▼

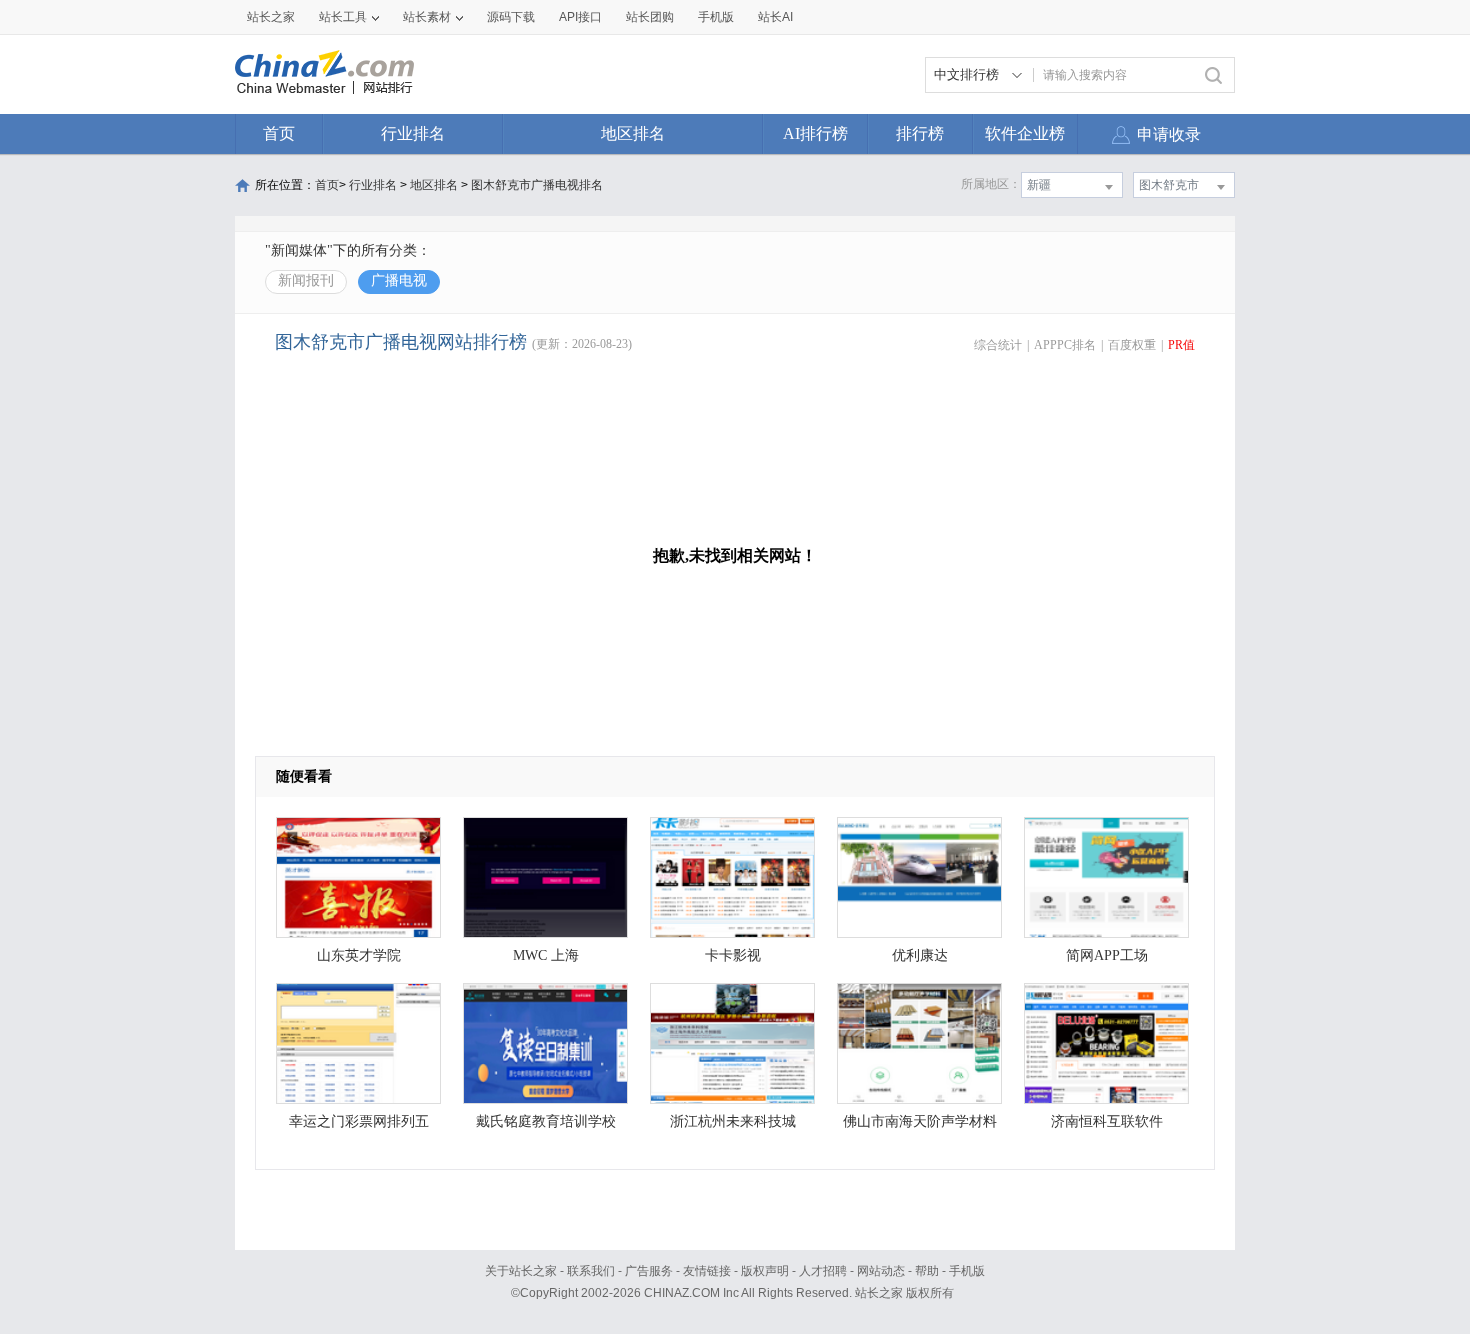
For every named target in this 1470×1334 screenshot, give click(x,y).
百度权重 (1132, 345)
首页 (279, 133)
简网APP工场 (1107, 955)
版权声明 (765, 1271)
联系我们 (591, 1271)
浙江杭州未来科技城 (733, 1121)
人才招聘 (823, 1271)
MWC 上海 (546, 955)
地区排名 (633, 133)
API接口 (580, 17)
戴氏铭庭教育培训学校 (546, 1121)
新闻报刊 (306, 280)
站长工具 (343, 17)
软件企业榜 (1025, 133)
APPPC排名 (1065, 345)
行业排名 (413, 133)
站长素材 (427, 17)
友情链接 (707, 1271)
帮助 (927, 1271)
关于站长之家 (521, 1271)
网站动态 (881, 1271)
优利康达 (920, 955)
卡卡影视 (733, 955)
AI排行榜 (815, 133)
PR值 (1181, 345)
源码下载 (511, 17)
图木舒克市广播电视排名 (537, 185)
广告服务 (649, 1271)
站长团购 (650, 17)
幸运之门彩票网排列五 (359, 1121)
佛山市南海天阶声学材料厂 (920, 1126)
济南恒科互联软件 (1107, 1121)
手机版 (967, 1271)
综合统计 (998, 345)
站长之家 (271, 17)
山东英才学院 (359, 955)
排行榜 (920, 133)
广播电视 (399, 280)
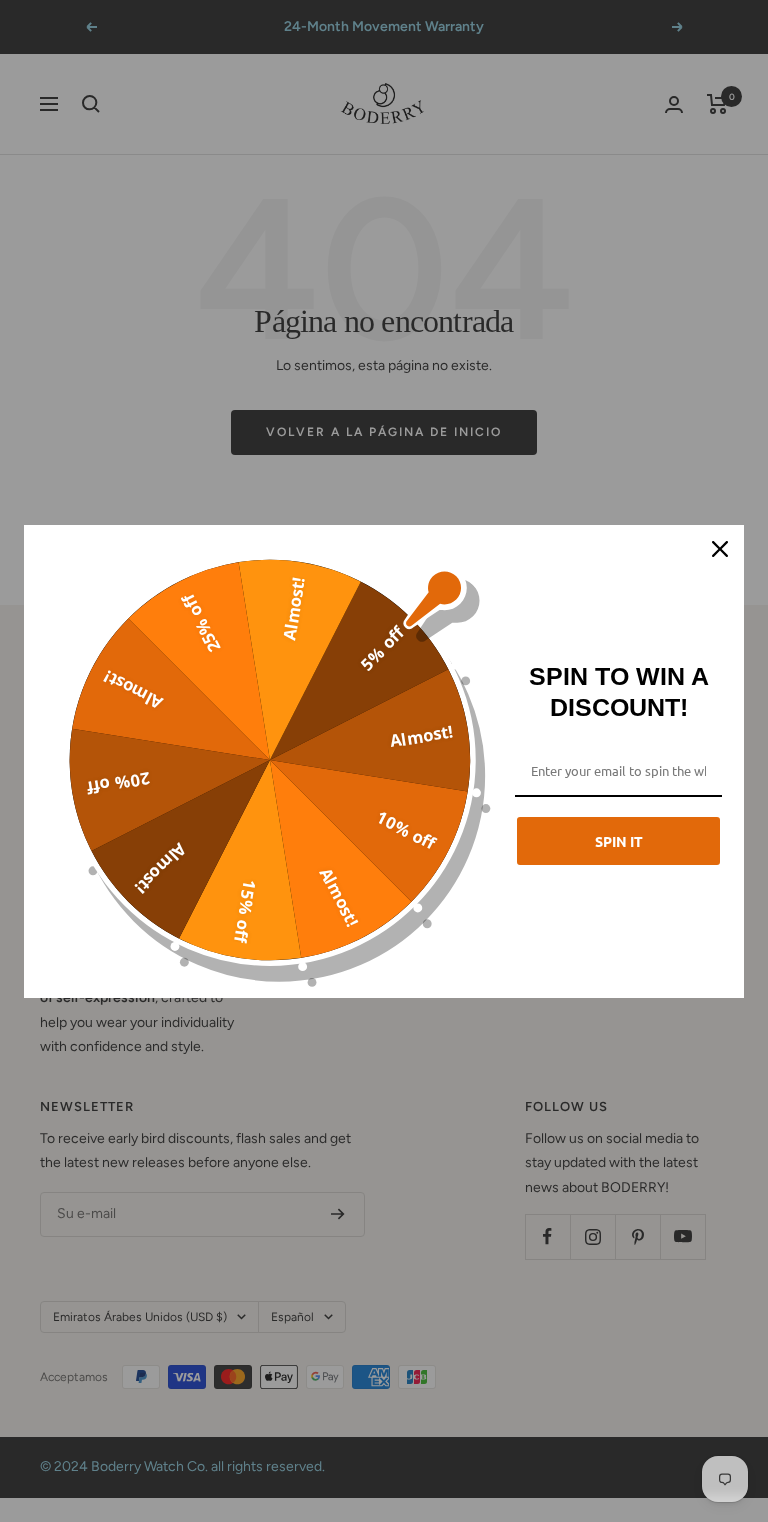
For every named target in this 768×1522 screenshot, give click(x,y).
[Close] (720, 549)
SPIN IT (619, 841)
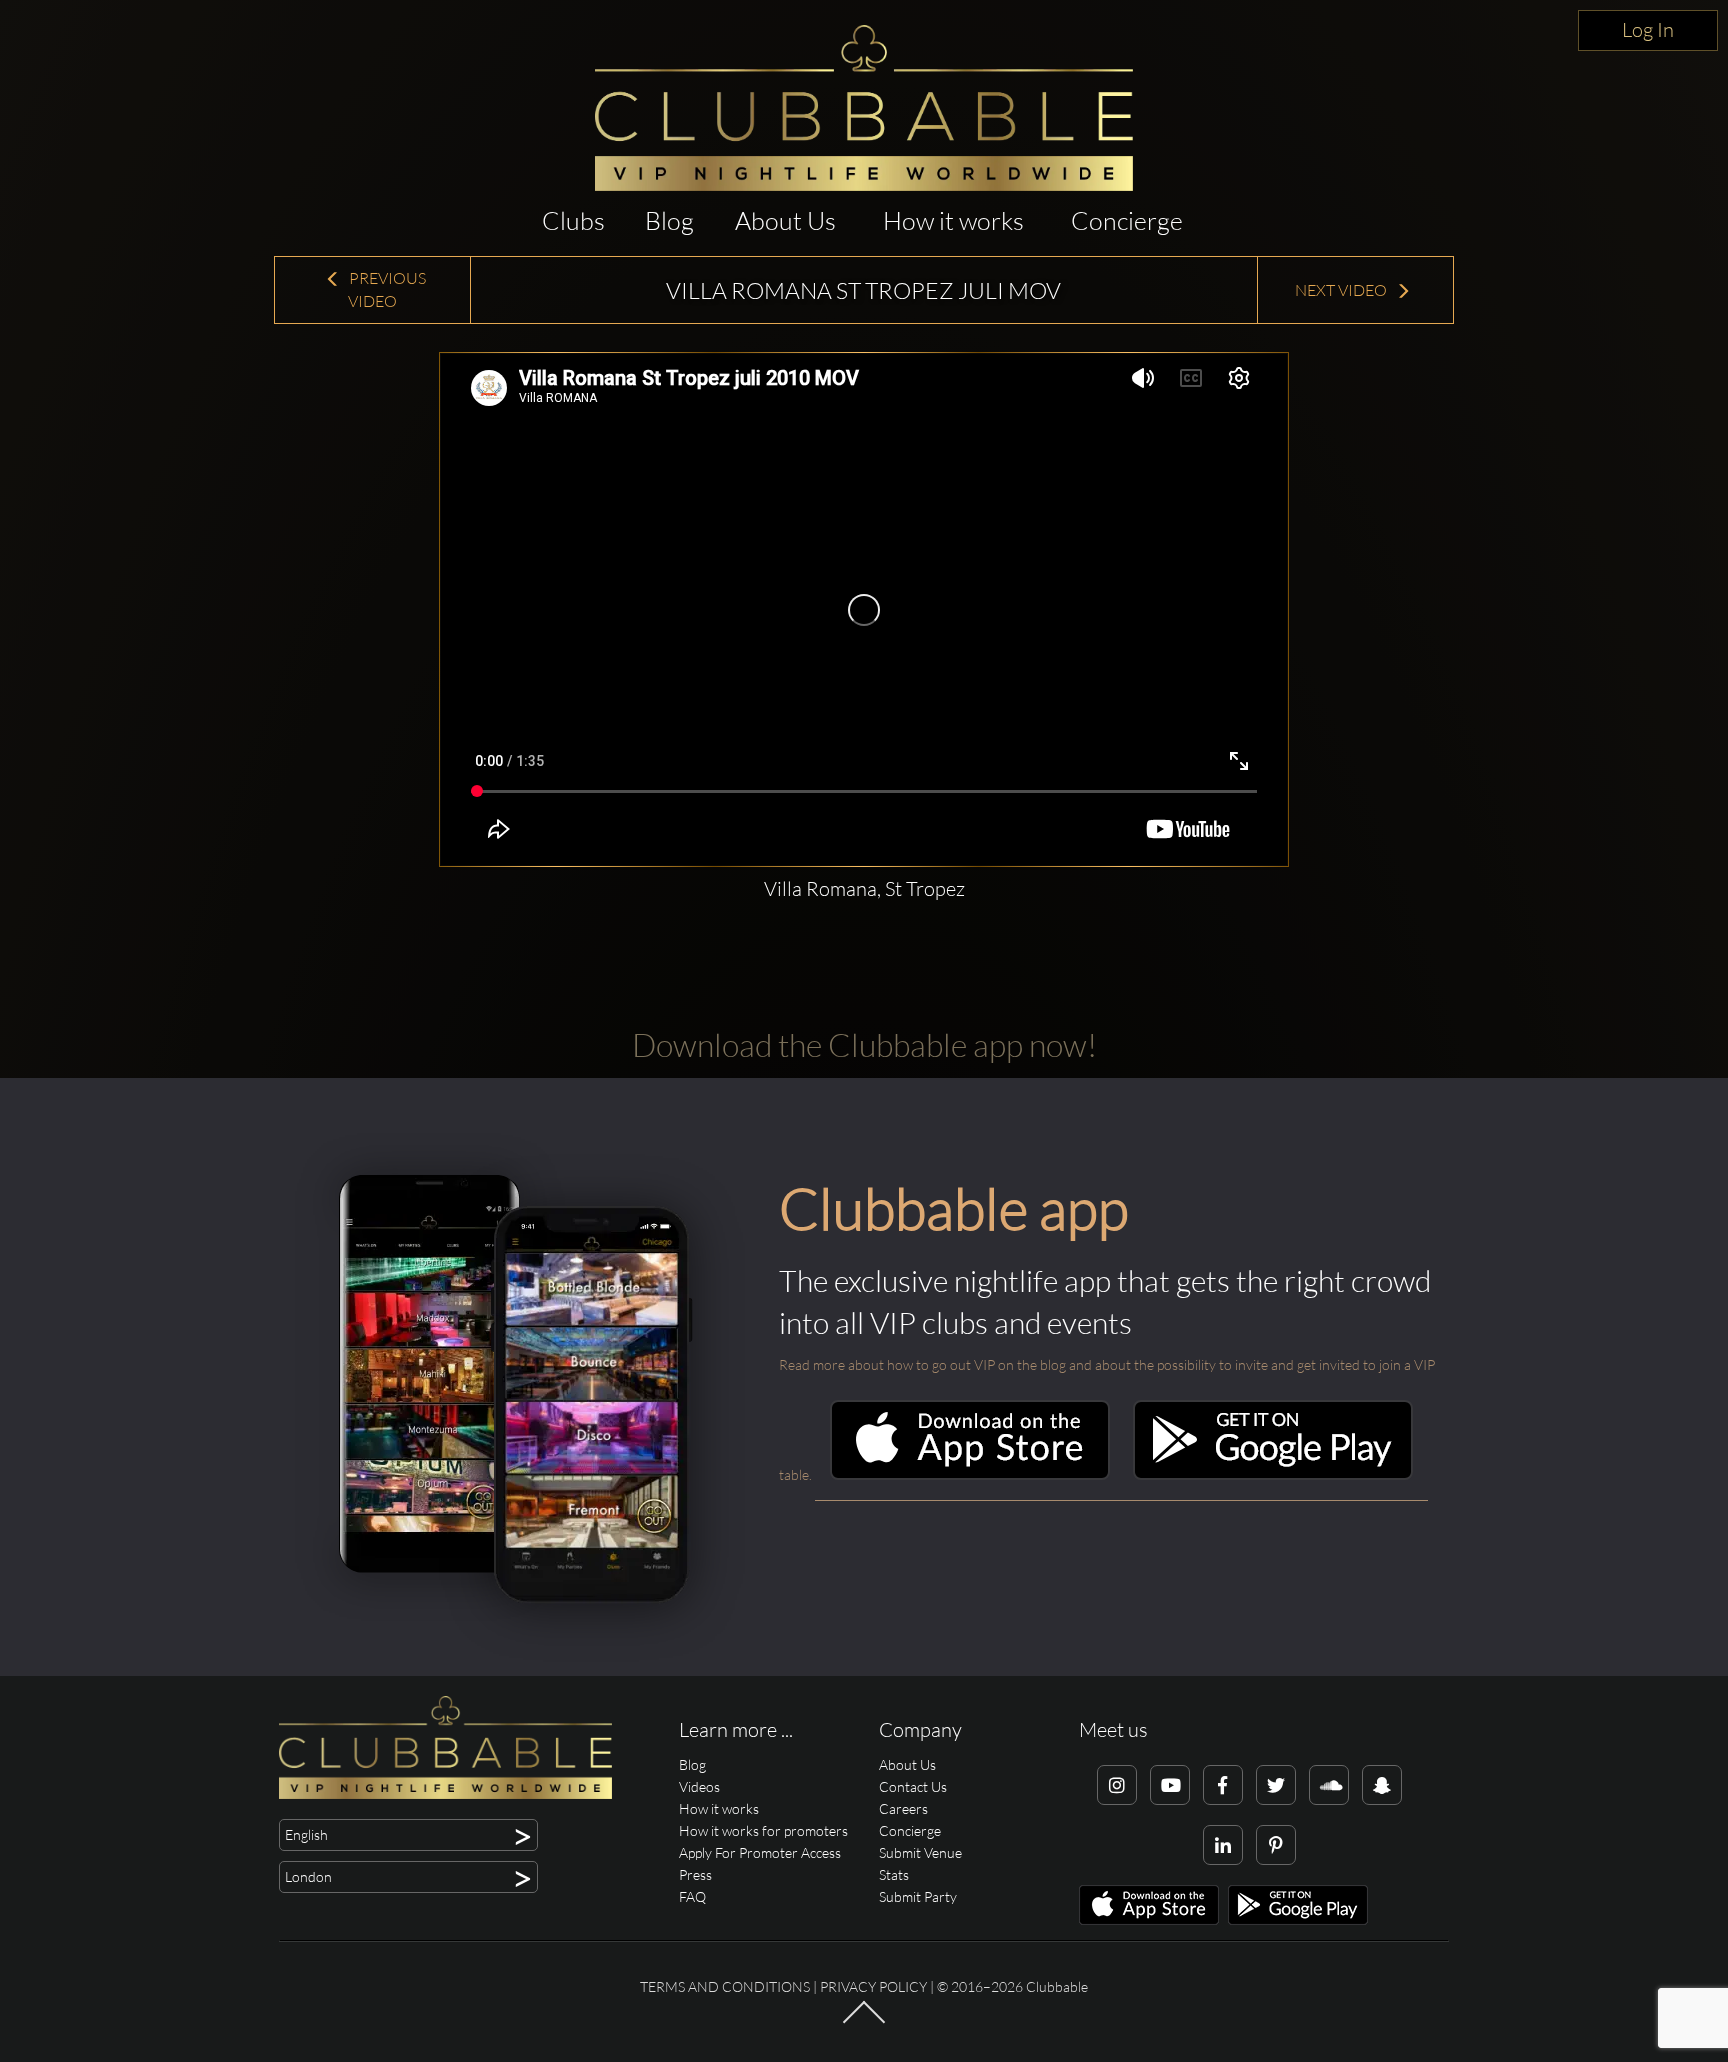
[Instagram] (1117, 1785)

▲

▶ **REQUIREMENT**
Starting at the line that contains "卡卡影视 (733, 955)", transcribe every line through the end of the listing exactly, including both end lines and excluding pictures.

▶ **OUTPUT FOR THIS TASK**
卡卡影视 (733, 955)
AI排行榜 (815, 133)
PR值 (1181, 345)
源码下载 (511, 17)
图木舒克市广播电视排名 (537, 185)
广告服务 (649, 1271)
站长团购 (650, 17)
幸运之门彩票网排列五 (359, 1121)
佛山市南海天阶声学材料厂 (920, 1126)
济南恒科互联软件 (1107, 1121)
手机版 (967, 1271)
综合统计 (998, 345)
站长之家 (271, 17)
山东英才学院 (359, 955)
排行榜 (920, 133)
广播电视 (399, 280)
For every named target in this 768×1522 screenshot, give click(x,y).
[Close] (720, 549)
SPIN IT (619, 841)
[Instagram] (1117, 1785)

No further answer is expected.